◆ **TASK INSTRUCTIONS**
For this exercise, output the entries below exactly from the line that holds "Given: Click the" to the line that holds "1080x810 pixels.", both ends included. No pictures belong in the copy.

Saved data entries
——
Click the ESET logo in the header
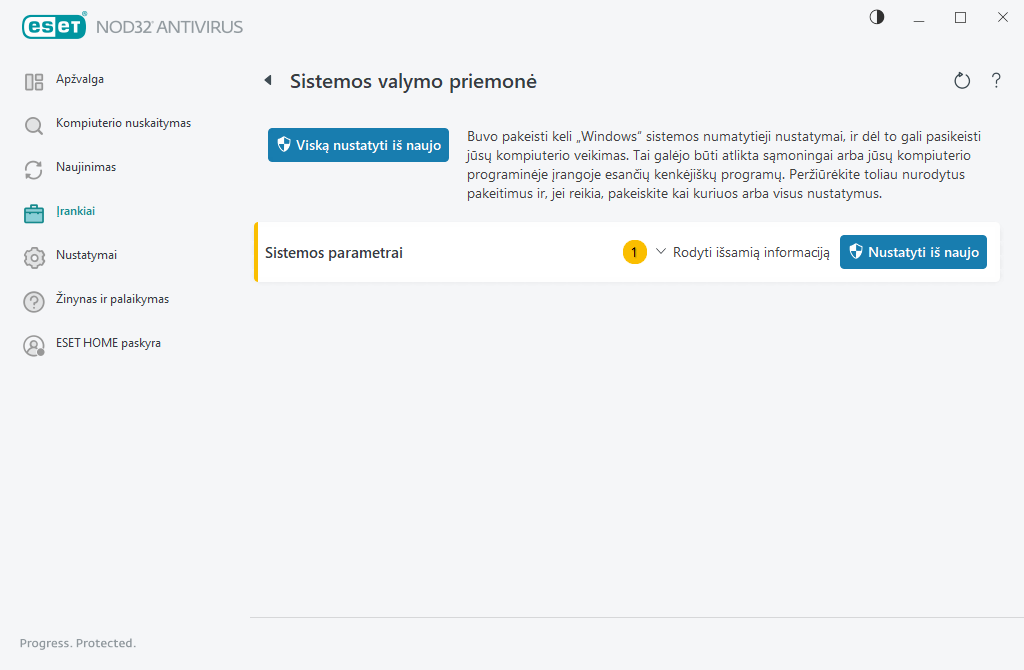pyautogui.click(x=54, y=26)
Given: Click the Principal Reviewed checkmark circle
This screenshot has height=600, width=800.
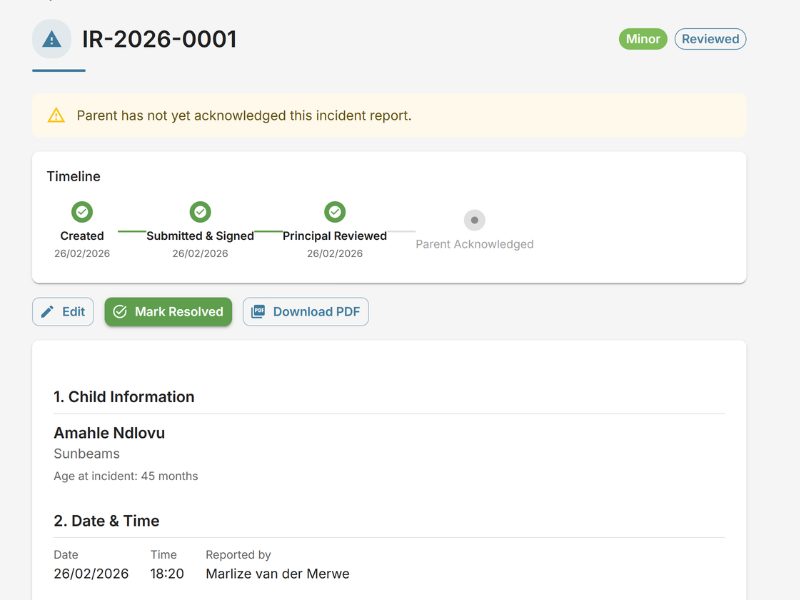Looking at the screenshot, I should 334,211.
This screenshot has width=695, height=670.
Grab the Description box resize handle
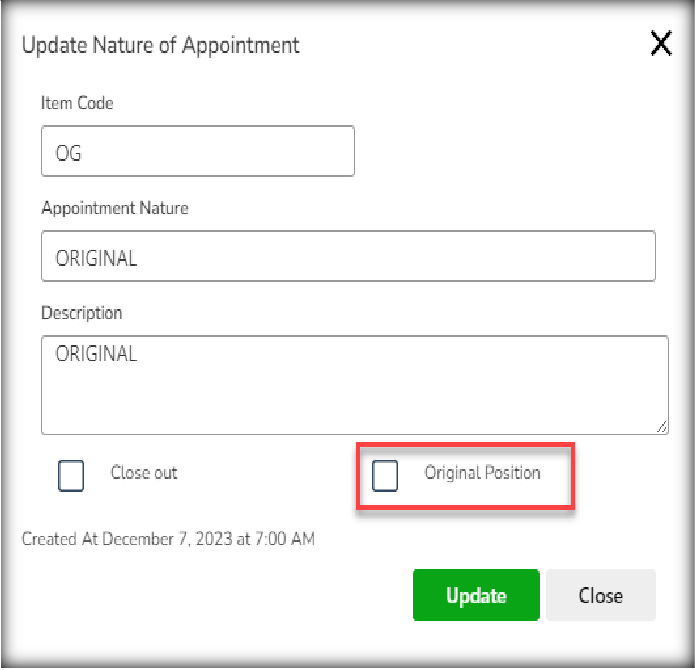(x=661, y=427)
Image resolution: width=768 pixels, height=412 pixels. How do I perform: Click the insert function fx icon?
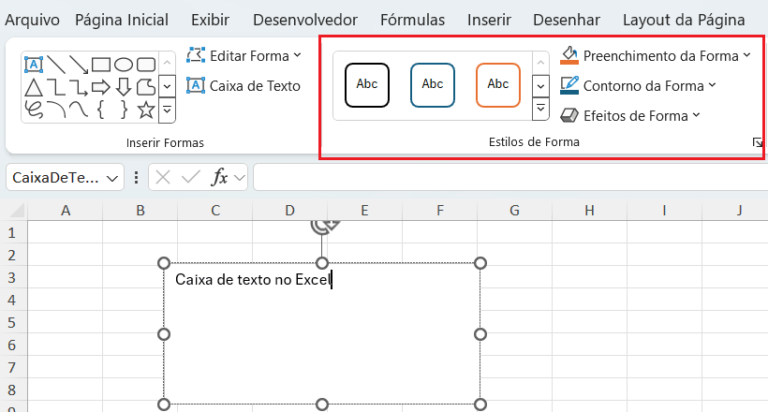point(218,178)
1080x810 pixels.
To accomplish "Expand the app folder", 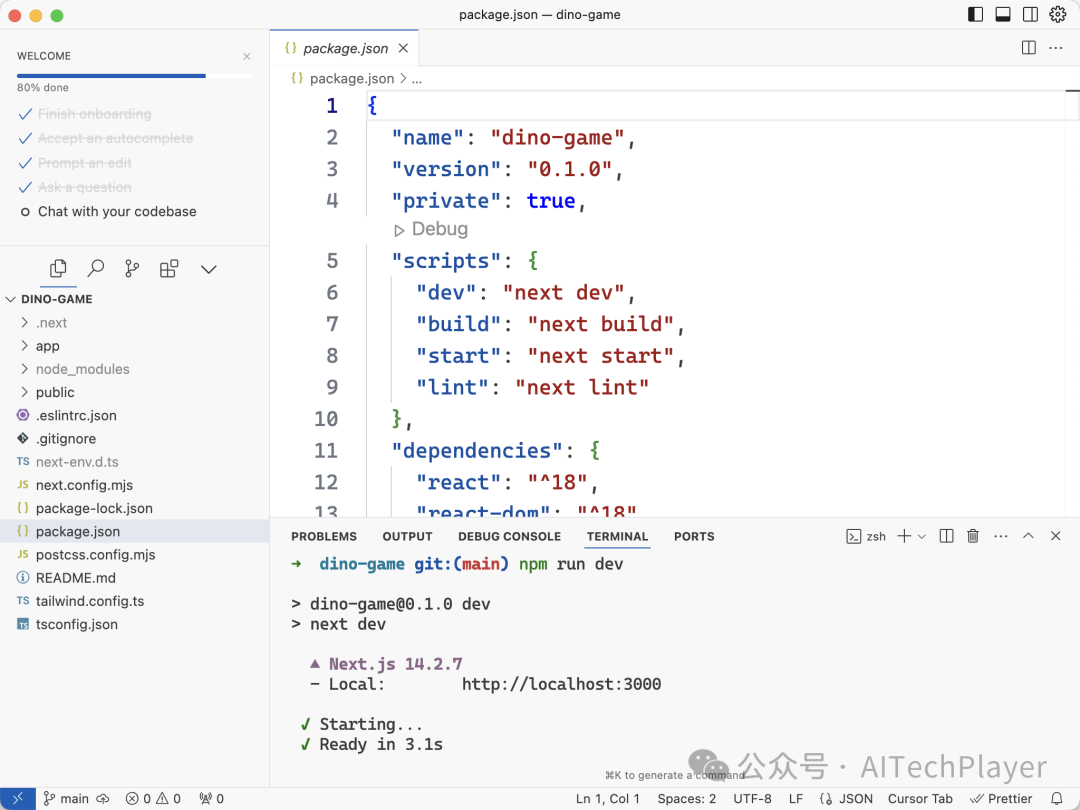I will pos(47,346).
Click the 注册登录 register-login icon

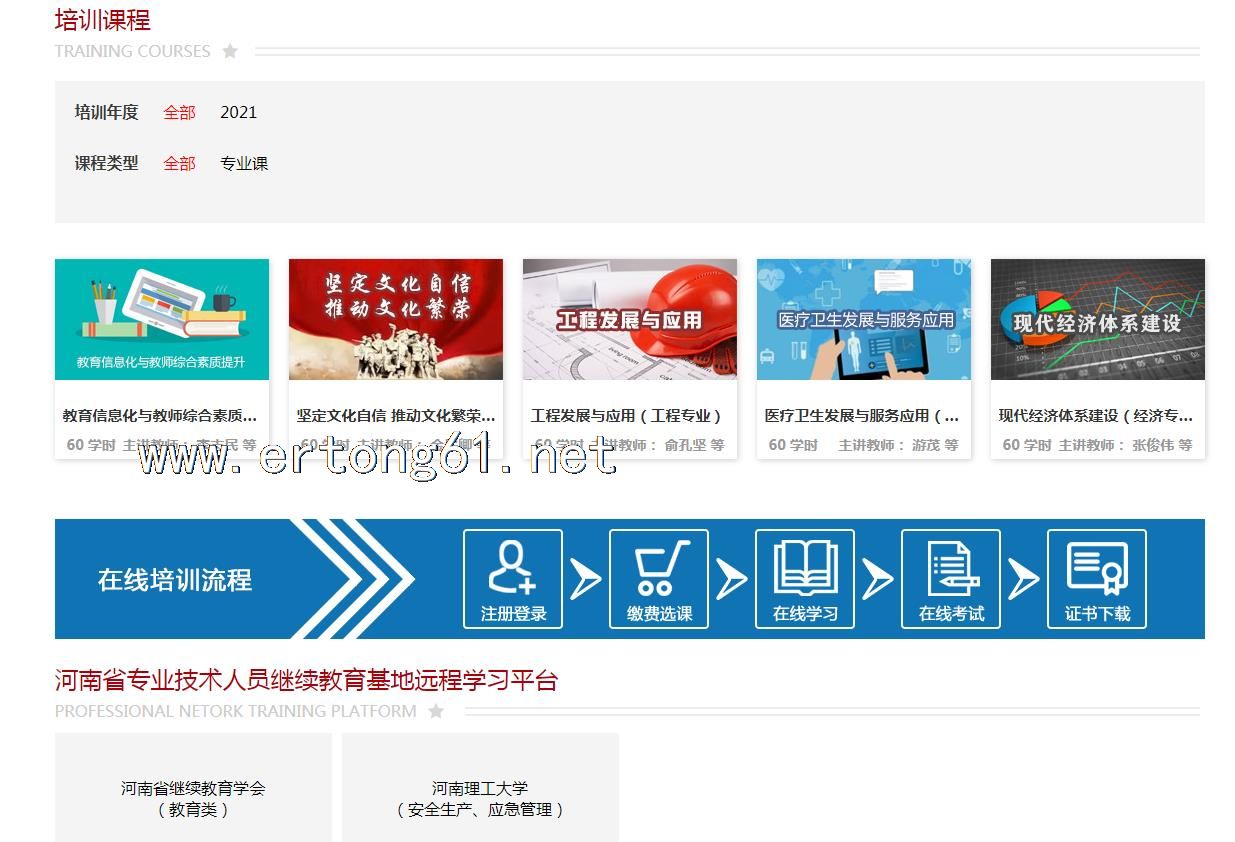point(513,579)
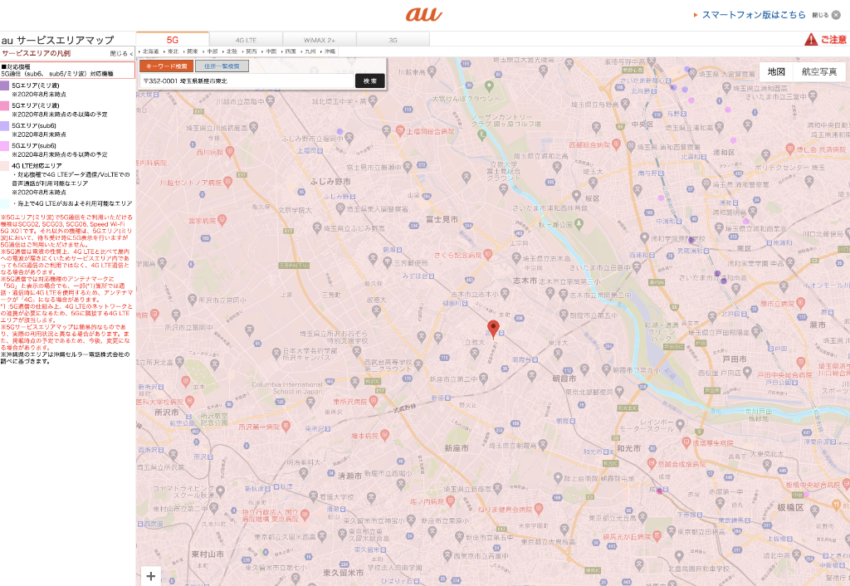Select the 地図 map view button
Screen dimensions: 850x586
[x=775, y=72]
——
◆ **RESPONSE BOX**
Given: Click the Principal Reviewed checkmark circle
This screenshot has height=600, width=800.
Looking at the screenshot, I should 334,211.
This screenshot has width=695, height=670.
Grab the Description box resize handle
(x=661, y=427)
Image resolution: width=768 pixels, height=412 pixels. How do I perform: Click the insert function fx icon?
point(218,178)
1080x810 pixels.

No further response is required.